* _Text for analysis_:
Corruption is about law, social attitudes, and power. Dictators tend to strip their countries of wealth and funnel it into their own pockets... because they can. Mugabe destroyed the economy of his country for nothing - to strip valuable agricultural assets off colonial farmers and put them in the hands of himself and his cronies. He made himself a billionaire whilst his country starved, and it wasn't "capitalism" or "colonialism" that did it.

Educated, free and politically involved populations tend to hold their governments to account. They install bureaucracies that are better at management, laws that squash fraud, remove governments that misrule.

Western capitalists, African dictators, the Chinese... they will exploit African countries because they have weak governance. But I think better governance will grow out of better human development, development needs economic growth, and investment can make that growth happen. In the meantime, corruption is just going to happen.
This is something I'd like to interrogate if you allow me - corruption is a broad concept so it'd be interesting to see what shape it would take under different systems. The definition I'll deploy will be one of hoarding material resources for private gain outside of the jurisdiction of the social system at hand. If you object to this, that's fine, please do point this out since I'm enjoying this thread. I'll also assume relatively normative definitions for the systems in question, and I'll assume that each one is larger and more complex in its overall organisation than the previous one, and that this can loosely be understood as an development of organisational systems.

Under tribalism, what would count as corruption? I'd assume hoarding of resources that could otherwise be deployed for the betterment of the ethnic group. It's relatively transparent, even in a small exchange economy, and is beholden to small-scale law/whatever punitive system is in place. Yet at the same time its material impact could be drastic - tribal leaders who sold their people to Europeans as slaves in exchange for guns to secure supremacy over other tribes led to ethnic strife and supremacy in many west and east African countries. Someone hoarding water, food, or any other valuable resource would too have a certain impact.

Under feudalism, corruption could easily take place under similar lines - hoarding of personal resources without paying dues to the feudal liege. Yet now we start to see a difference. In tribal structures, any member doing so in situations of scarcity can be seen as being corrupt, it hoarding in order to boost their own social station. A peasant would be too, in a small village/hamlet situation. Yet at the same time, a noble withholding personal wealth from the regent primarily affects the regent and their ability to use resources to expand their lands, to mobilise their vassals and to develop those lands. A lord serving under a king could also use corruption to their own benefit to expand their fiefdom, to develop it, or to use it as a political strategy in currying favour with other groups, to invest in trade, buy mercenaries etc. etc. None of this directly impacts the peasant as it would a tribal member in tribalism. Corruption over time begins to affect the kingdom over time in tandem, but a certain amount of corruption is relatively tolerable - after all, even an absolute ruler cannot always trust to know and to control to wealth or the ambition of those subject to him, just the ones who produce raw materials in the first place (i.e. peasants, craftsmen, miners and slaves). I'll leave aside monarchs for now, since arguably the wealth, power and politic are concentrated in their actions as such outside of some exceptions which would require their own analyses (constitutional monarchies, electoral monarchies, etc.).

* _Source data_:
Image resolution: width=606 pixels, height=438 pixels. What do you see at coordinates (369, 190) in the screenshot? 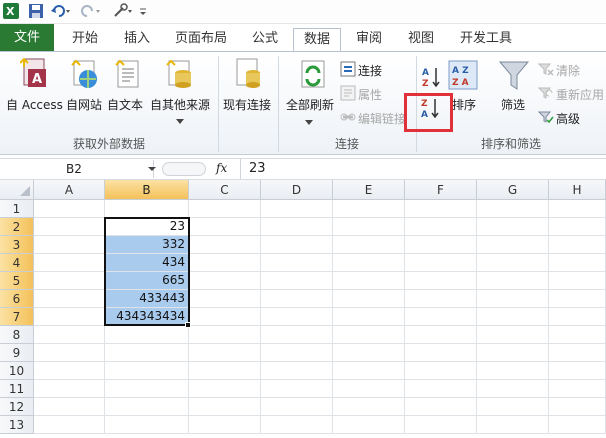
I see `column-header: E` at bounding box center [369, 190]. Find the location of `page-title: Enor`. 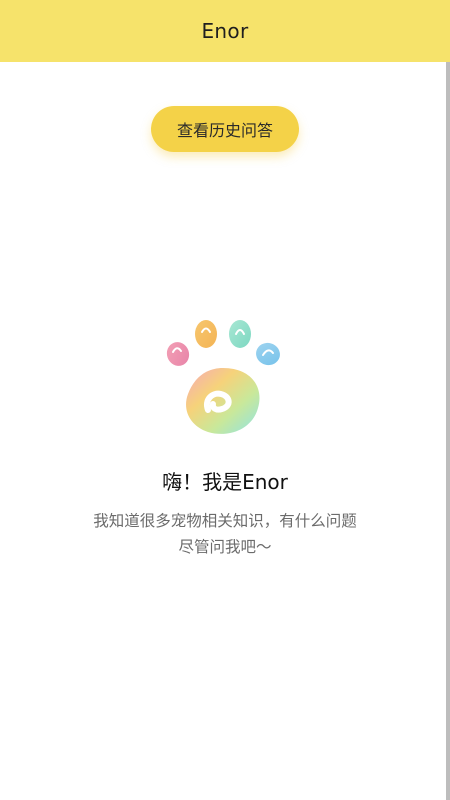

* _Assignment_:
Continue the text on corruption under different social systems from its final sentence, keeping the same voice.

* _Response_:
So now we already have a manifestation of two different types. Obviously if you object to this, I'm fine to you pointing it out. Within the confines of the fairly modest analysis I've built up here, I think it's clear that corruption both has different effects in terms of scale (tribal unit vs. fiefdom/kingdom) the agents of corruption relative to that scale (tribal member vs. lord on a fiefdom/peasant in a hamlet) and the actual effects (survival of the tribe vs. economic instability/competition between lords and war vs. peasants becoming richer but largely being unable to use that wealth due to a system of strict inheritance). I don't think we can call this corruption necessarily, but let's run with this for now.

Now under capitalism. Much like before, someone hoards wealth for private purposes outside of the jurisdiction of the system at hand. The effects are multidinous - a single agent doing so can cost quite a lot depending on the scale of the wealth they have hoarded, much like tribalism and to an extent feudalism (though I don't think there's been major cases of fraud anywhere near the scale we've seen in capitalism in feudalism due to the punitive systems in place and the mode of law) in terms of how it impacts taxation and the flow of honest capital in a market. I'm not an economist, it should be stipulated. A bunch of agents doing this at once can have disastrous effects, with some of the most extreme being in cases like Zimbabwe, like the Soviet Union, Italy, etc. etc. A person's station and the relative extent of their corruption are important factors in determining this. A head of state hoarding wealth has significantly greater capacity for corruption, both in terms of material scale and with the manipulation of the state apparatus to get away with. Similarly to a lord, since they are in many ways the embodiment of the law and also have the material capabilities to suppress dissent to those below their station to enact their will. However, under capitalism, corruption chains are different. Say a peasant hoards grains and a lord hoards taxes. Under what circumstances could it be possible that they work together? Maybe they cut a deal, but a peasant has no legal authority over the lord so that a mutually beneficial situation may be enacted. In capitalism however, a corrupt foreman can work with a corrupt factory owner in tandem with a corrupt shareholder to embezzle significant amounts of money that leave catastrophic effects for the entire enterprise and the social context it's attached to. We already see this in China, in the Soviet Union. Chernobyl was one such case - individual technicians were complicit in the corruption on display, which manifested itself in corruption at the supervisors and all the way up to the party where the direct human costs were starting to become visible, all for the sake of personal gain so as to curry favour within the party to be awarded through premiums and privileges. Similar situations still occur in Russia where corruption can start from the level of an individual worker and continue as a chain to the greatest CEO.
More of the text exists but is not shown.